#### DATA PROVIDED
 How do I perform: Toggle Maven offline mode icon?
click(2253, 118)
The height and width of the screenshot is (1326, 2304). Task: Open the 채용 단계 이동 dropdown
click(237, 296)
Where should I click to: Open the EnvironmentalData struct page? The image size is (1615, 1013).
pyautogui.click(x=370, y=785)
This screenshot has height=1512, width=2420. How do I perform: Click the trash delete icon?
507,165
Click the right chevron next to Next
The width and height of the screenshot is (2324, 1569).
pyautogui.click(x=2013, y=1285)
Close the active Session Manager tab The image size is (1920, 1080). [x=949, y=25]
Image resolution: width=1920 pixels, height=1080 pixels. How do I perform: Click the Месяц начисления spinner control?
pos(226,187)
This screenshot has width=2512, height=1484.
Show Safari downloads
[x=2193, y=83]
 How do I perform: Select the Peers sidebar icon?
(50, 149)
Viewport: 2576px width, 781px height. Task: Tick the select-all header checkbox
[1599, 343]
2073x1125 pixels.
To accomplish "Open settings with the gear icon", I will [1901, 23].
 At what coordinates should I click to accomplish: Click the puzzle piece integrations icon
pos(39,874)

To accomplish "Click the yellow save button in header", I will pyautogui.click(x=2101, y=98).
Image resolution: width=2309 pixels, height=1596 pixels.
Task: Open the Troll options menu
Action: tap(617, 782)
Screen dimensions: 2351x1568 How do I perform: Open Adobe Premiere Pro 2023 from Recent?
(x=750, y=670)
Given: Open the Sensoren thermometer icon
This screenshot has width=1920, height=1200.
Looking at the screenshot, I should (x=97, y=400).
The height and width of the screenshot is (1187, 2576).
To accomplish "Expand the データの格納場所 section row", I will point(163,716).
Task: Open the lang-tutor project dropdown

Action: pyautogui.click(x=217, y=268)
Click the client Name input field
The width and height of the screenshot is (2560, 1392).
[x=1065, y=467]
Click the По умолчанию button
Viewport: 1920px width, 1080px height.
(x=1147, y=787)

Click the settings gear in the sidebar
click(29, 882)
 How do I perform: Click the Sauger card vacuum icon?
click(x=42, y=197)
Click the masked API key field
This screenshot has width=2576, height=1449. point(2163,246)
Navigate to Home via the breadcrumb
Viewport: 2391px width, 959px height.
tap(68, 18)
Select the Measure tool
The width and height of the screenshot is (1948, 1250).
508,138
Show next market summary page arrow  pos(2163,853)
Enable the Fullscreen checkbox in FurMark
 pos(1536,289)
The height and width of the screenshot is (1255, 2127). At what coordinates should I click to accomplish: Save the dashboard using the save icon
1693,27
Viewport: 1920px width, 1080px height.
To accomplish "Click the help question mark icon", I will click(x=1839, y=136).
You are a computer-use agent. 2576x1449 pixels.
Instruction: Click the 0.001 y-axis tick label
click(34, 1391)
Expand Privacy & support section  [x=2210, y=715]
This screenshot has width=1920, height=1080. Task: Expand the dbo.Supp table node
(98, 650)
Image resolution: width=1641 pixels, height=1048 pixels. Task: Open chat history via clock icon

#### DESCRIPTION OF THE TASK
Transcribe, exactly and without additions, the lines of the records above, beginning with the line that contains "Given: Open the Sensoren thermometer icon" and ending with the line that contains "Click the client Name input field", both included.

#### ANSWER TO THIS EXERCISE
Given: Open the Sensoren thermometer icon
This screenshot has width=1920, height=1200.
Looking at the screenshot, I should (x=97, y=400).
The height and width of the screenshot is (1187, 2576).
To accomplish "Expand the データの格納場所 section row", I will point(163,716).
Task: Open the lang-tutor project dropdown

Action: pyautogui.click(x=217, y=268)
Click the client Name input field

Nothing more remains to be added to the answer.